Directed hydroxyl radical cleavage of 18S rRNA by Fe(II)-BABE-derivatized eIF2 in 48S complexes.
(a,b) Primer extension analysis of 18S rRNA helix h44 cleavages by Fe(II)-BABE linked to the indicated positions in eIF2α, eIF2β or eIF2γ. Lanes marked “U” and “C” present 18S rRNA sequencing reactions using reverse transcriptase and the indicated dideoxynucleotide. Positions of cleaved nucleotides are boxed and the numbering of helix h44 residues is shown on the left.
(c) Sites of 18S rRNA helix h44 cleavages by eIF2ΔC-γK507C-Fe(II)-BABE (left, blue), eIF2ΔC-γD446C-Fe(II)-BABE (middle, black), and eIF2ΔC-γA480C-Fe(II)-BABE (right, red) are displayed on secondary and tertiary, taken from the crystal structure of the yeast ribosome (pdb code: 3O30), structure models of helix h44. aIF2γ and Met-tRNAiMet are docked on helix h44 as described in the text.

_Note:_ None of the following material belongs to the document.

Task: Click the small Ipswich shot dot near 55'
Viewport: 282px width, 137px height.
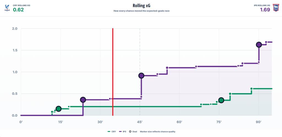Action: [x=167, y=68]
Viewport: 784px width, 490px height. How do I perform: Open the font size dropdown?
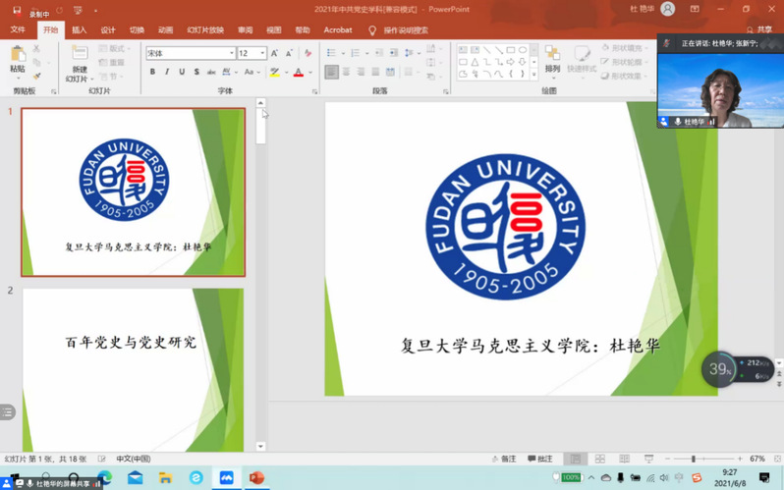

(d–f) 40S–aIF2γ–Met-tRNAiMet complex model viewed from the A-site, d; from above, e; and from below, f. Met-tRNAiMet was docked in the P-site of the yeast 40S ribosome (pdb code: 3O30) as observed in the structure of the bacterial 70S ribosome (pdb code: 2J00). aIF2γ was docked on the acceptor stem of Met-tRNAiMet as in the EF-Tu TC (); however, domain III of aIF2γ was positioned toward helix h44 and aligned consistent with the cleavage data. aIF2γ residues corresponding to K507 (blue), D446 (black), A480 (red) and R118 (magenta) are shown as spheres and the helix h44 and Met-tRNAiMet cleavage sites are shown in matching colors for the three sites of Fe(II)-BABE modification.